A new NuGet typosquatting campaign pushes malicious packages that abuse Visual Studio’s MSBuild integration to execute code and install malware stealthily.
NuGet is an open-source package manager and software distribution system, enabling developers to download and include ready-to-run .NET libraries for their projects.
Threat actors who target software distribution systems like npm and PyPI have recently shown interest in NuGet, which predominantly targets Windows users and has become very popular among software developers.
Hiding code with MSBuild
The latest NuGet campaign was spotted by ReversingLabs on October 15, 2023, utilizing different typosquatting packages to install malware.
Some of the packages seen in this campaign include:
- CData.NetSuite.Net.Framework
- CData.Salesforce.Net.Framework
- Chronos.Platforms
- DiscordsRpc
- Kraken.Exchange
- KucoinExchange.Net
- MinecraftPocket.Server
- Monero
- Pathoschild.Stardew.Mod.Build.Config
- SolanaWallet
- ZendeskApi.Client.V2
The novel element in this campaign is that instead of using the standard approach of incorporating downloaders in the install scripts, these packages leverage NuGet’s MSBuild integration for code execution.

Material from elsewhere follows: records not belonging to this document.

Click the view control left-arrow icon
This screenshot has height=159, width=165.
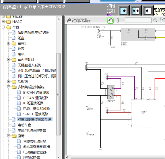[x=147, y=11]
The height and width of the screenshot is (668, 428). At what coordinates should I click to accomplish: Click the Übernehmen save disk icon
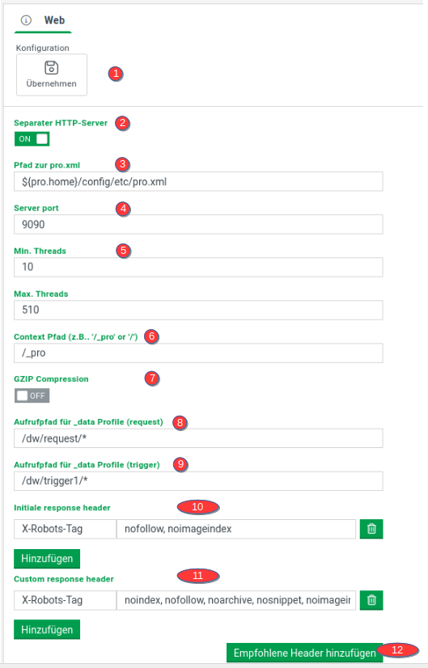(52, 68)

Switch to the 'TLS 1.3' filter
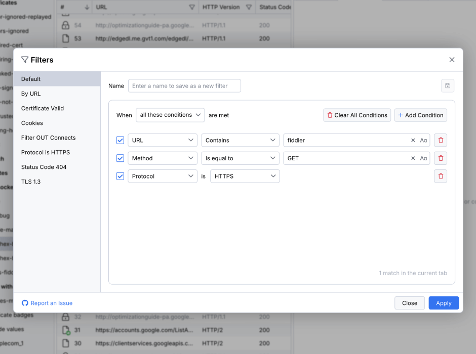pos(30,182)
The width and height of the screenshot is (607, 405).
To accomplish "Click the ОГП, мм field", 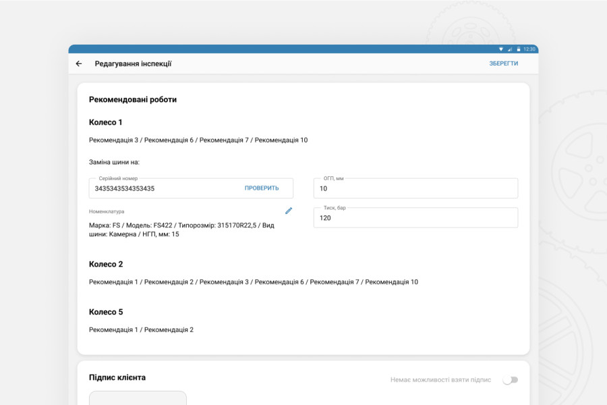I will [415, 188].
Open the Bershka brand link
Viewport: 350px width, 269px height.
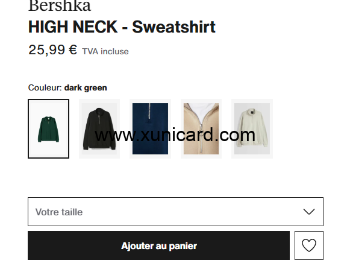point(60,6)
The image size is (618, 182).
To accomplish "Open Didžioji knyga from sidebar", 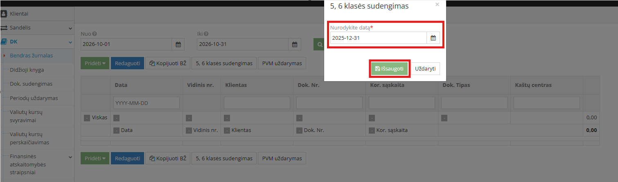I will click(27, 70).
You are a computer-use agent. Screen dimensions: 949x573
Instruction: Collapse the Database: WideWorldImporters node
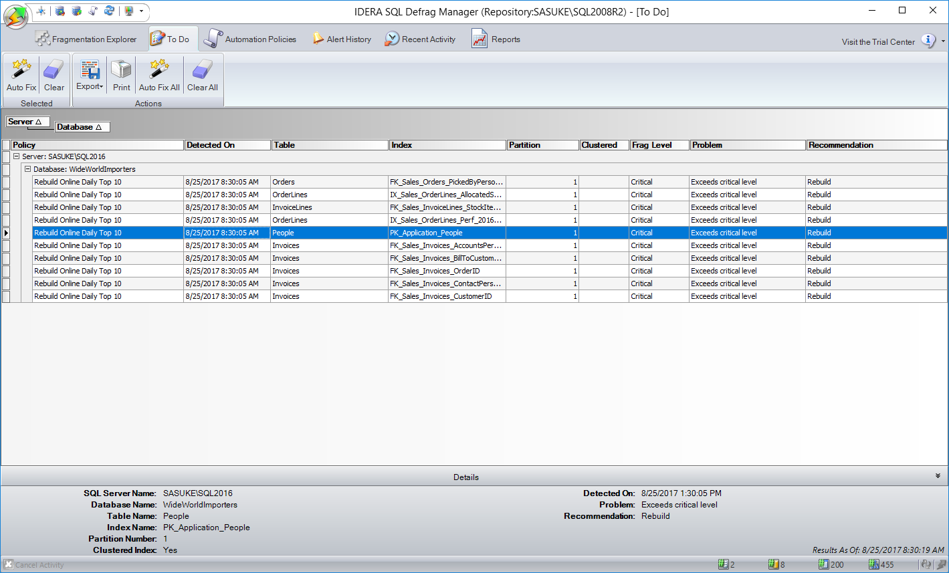(x=28, y=169)
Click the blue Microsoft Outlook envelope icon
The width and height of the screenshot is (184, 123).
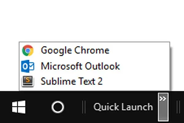28,66
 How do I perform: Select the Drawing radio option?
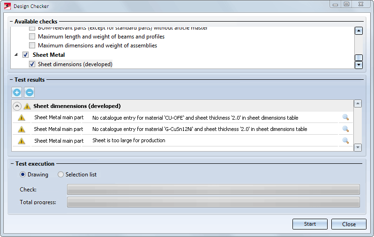pos(23,175)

NuGet’s MSBuild integrations is a feature introduced in NuGet v2.5 with the goals of supporting native projects, automating the build and testing process, and giving developers the ability to define custom actions and resolve dependencies.
When NuGet installs a package containing a ‘build’ folder, it automatically adds an MSBuild
Although added to enhance the build and packaging process for software projects, this new NuGet integration has raised concerns about the security implications it introduces, as it adds a new method to automatically run scripts when a package is installed.

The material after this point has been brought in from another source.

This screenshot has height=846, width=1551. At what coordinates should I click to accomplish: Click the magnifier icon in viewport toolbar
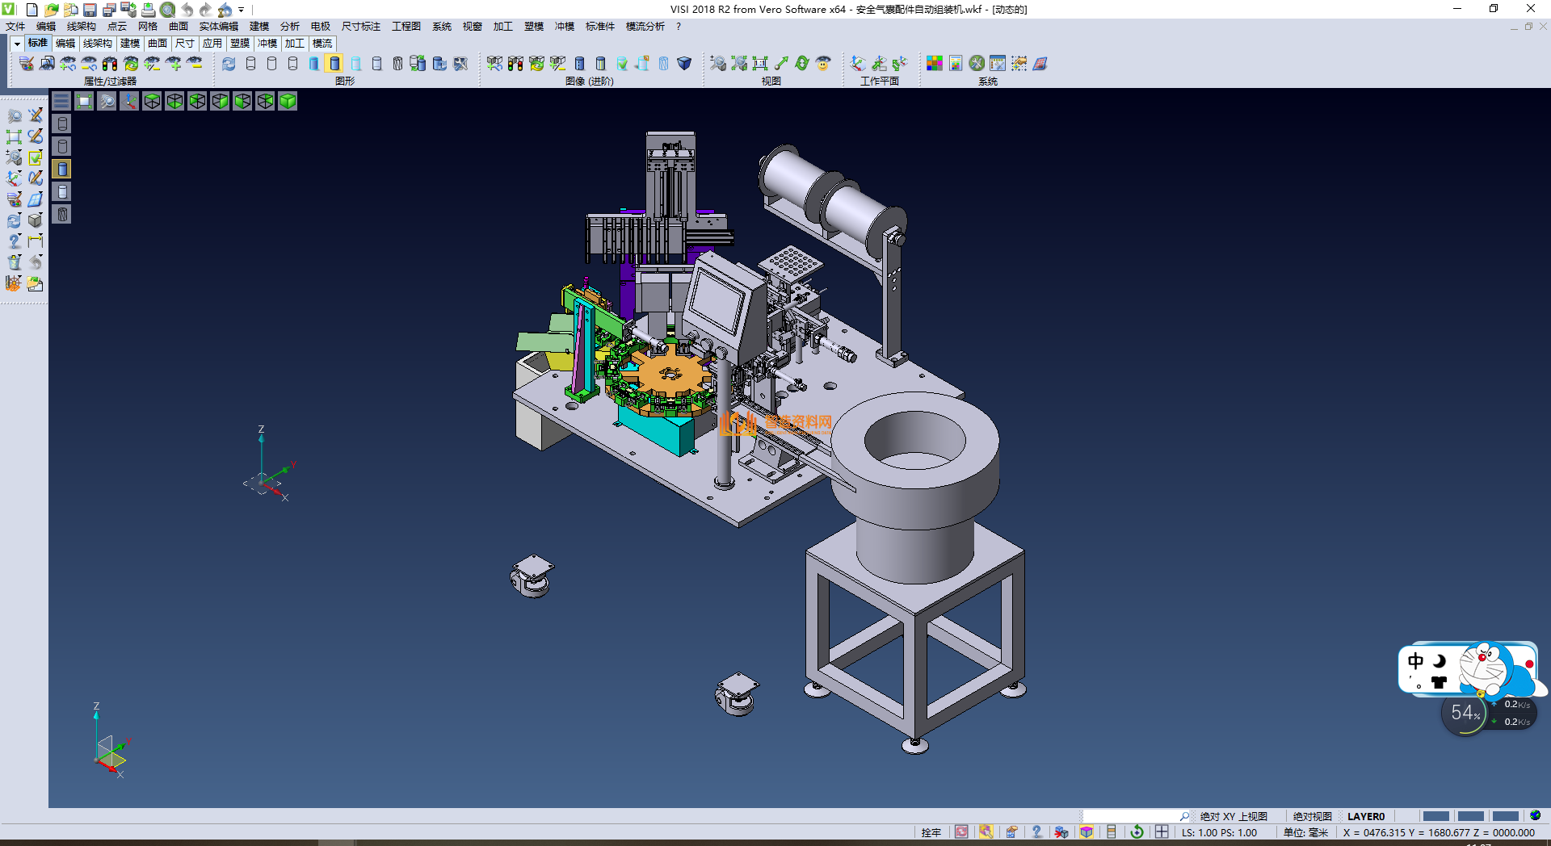(107, 101)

In the case spotted by ReversingLabs, the malicious code is hidden inside the property that implements the functionality of PowerShell scripts used in previous versions of the packages.
Upon execution, the code fetches an executable from an external address and runs it in a new process.
This technique was first introduced by a security researcher in 2019 to illustrate how the MSBuild process can be abused to run code when NuGet packages are installed.
“First, the string artifact in the first line of the file, ‘IAmRootDemo’ led us to the root of this execution technique,” explains ReversingLab’s Karlo Zanki in a report shared with BleepingComputer.
“Several years ago, in 2019, the IAmRoot package was published by C. Augusto Proiete. The purpose of the package: ‘To demonstrate that any NuGet package can run arbitrary code on your machine.'”
However, this is the first documented case of threat actors leveraging this feature in malicious NuGet packages.
Evolution of existing campaigns
ReversingLabs reports that the NuGet packages they spotted, which have been removed, were part of an ongoing campaign that started in August 2023.
However, it didn’t abuse MSBuild integrations until mid-October.
Earlier versions utilized PowerShell scripts (‘init.ps1’) to fetch the malware payload from a GitHub repository.
This indicates that the attackers continually refine their techniques to make the attacks stealthier.
The analysts also report observing strong ties to a campaign reported by Phylum at the start of the month, where the attackers used typosquatting to mimic crypto projects and deliver SeroXen RAT.
ReversingLabs reports that the threat actors immediately attempted to upload new packages after previous ones were removed, showing intent to continue the campaign.